WHAT NEEDS TO BE DONE =>
Search the records for the string "Open" and copy every line in which it appears.

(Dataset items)

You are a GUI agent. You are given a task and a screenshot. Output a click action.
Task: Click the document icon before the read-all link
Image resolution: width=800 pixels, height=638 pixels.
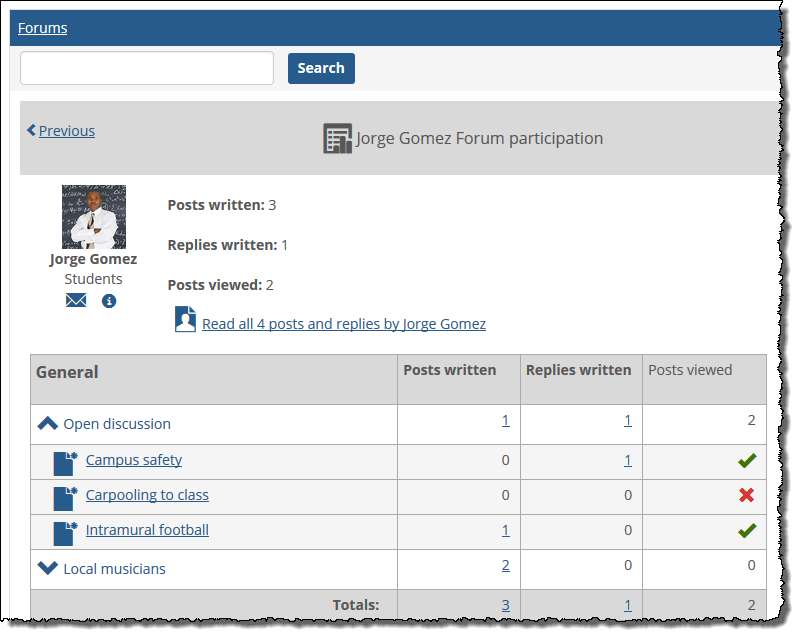(185, 319)
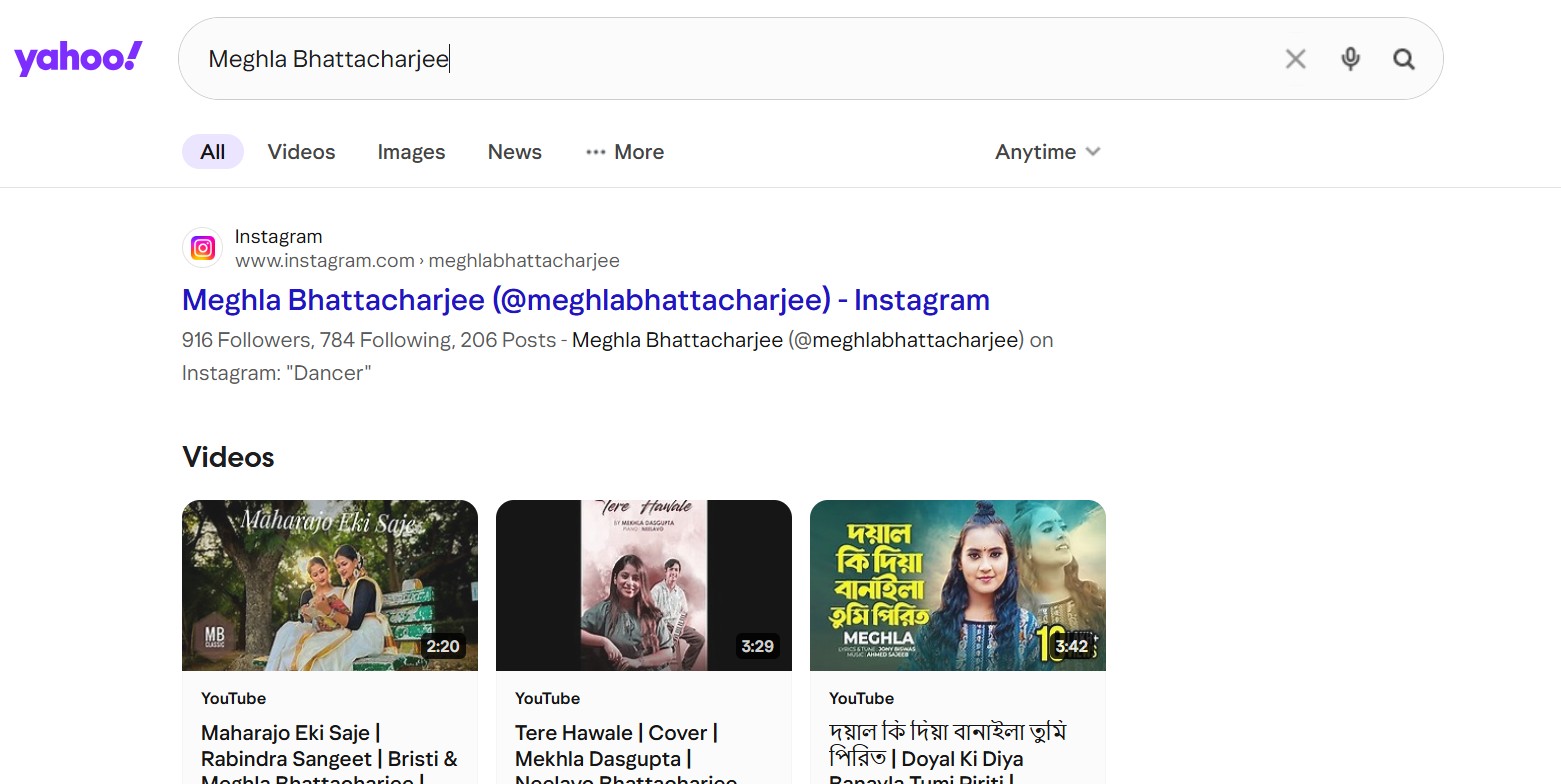Switch to the Videos tab
This screenshot has width=1561, height=784.
301,152
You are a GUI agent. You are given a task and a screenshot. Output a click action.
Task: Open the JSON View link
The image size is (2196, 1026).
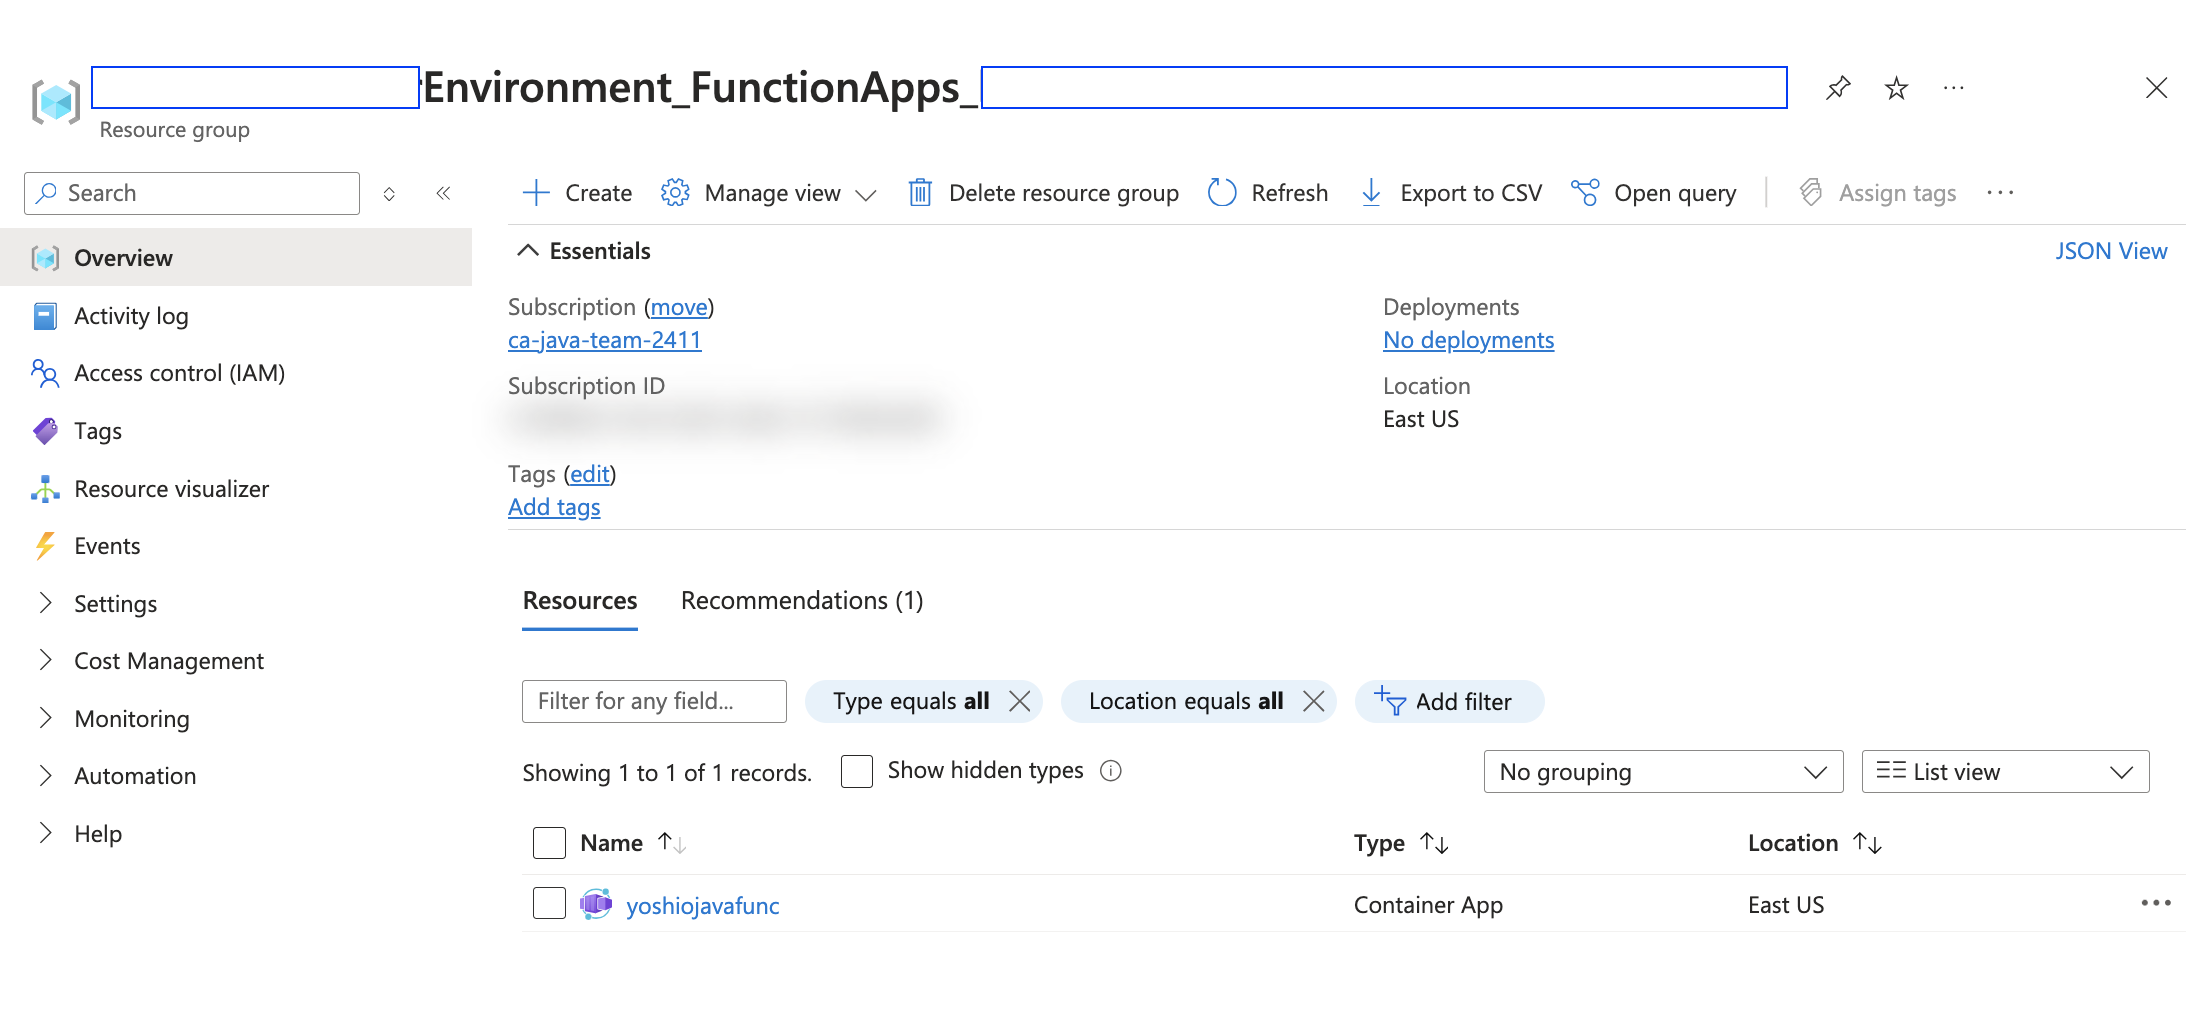[x=2111, y=251]
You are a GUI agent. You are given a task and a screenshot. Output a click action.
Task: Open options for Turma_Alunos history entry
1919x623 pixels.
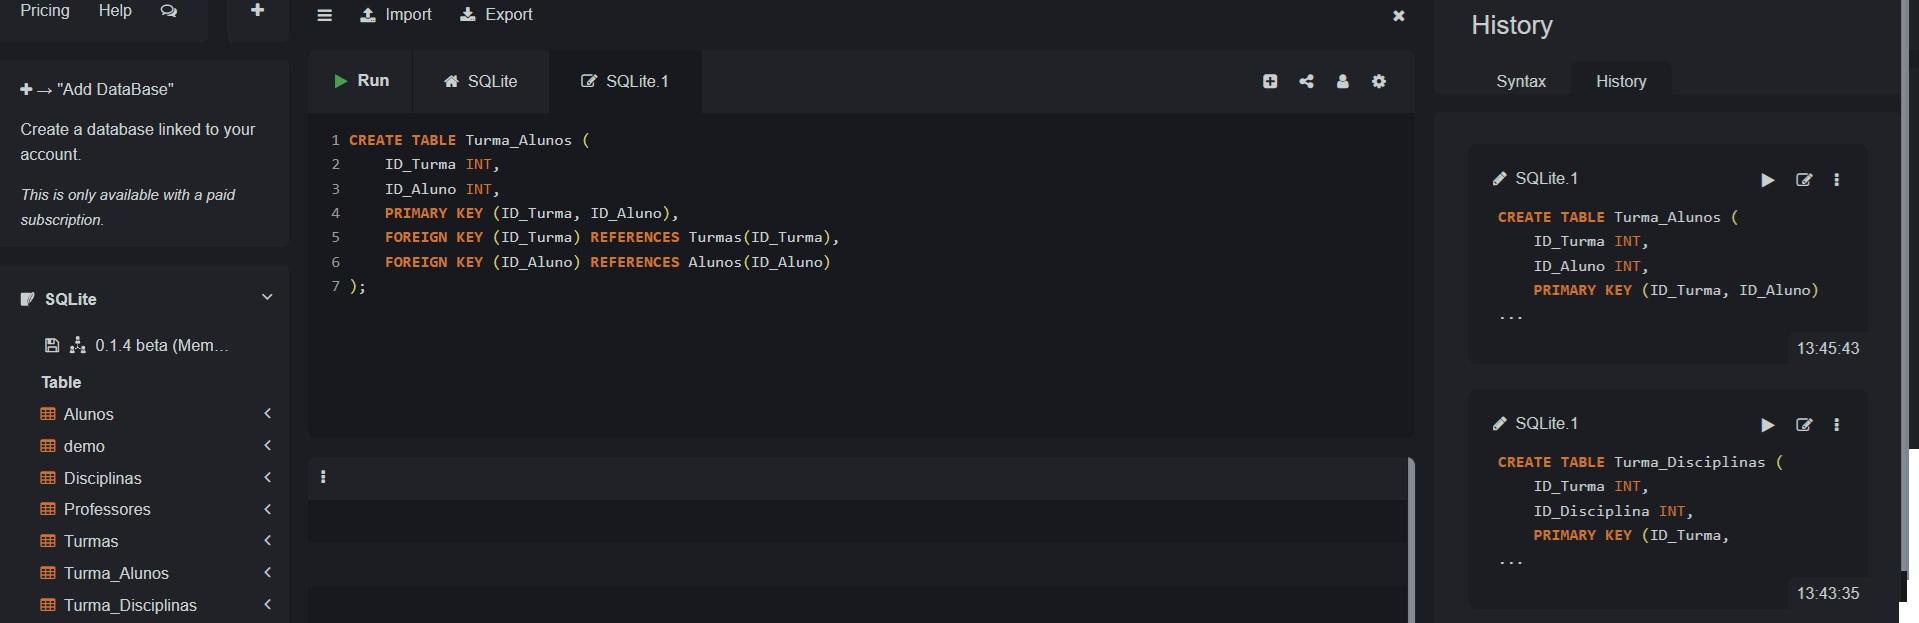click(x=1836, y=180)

RESPONSE FOR THIS EXERCISE =>
Task: Open the JSON View link
Task: Open options for Turma_Alunos history entry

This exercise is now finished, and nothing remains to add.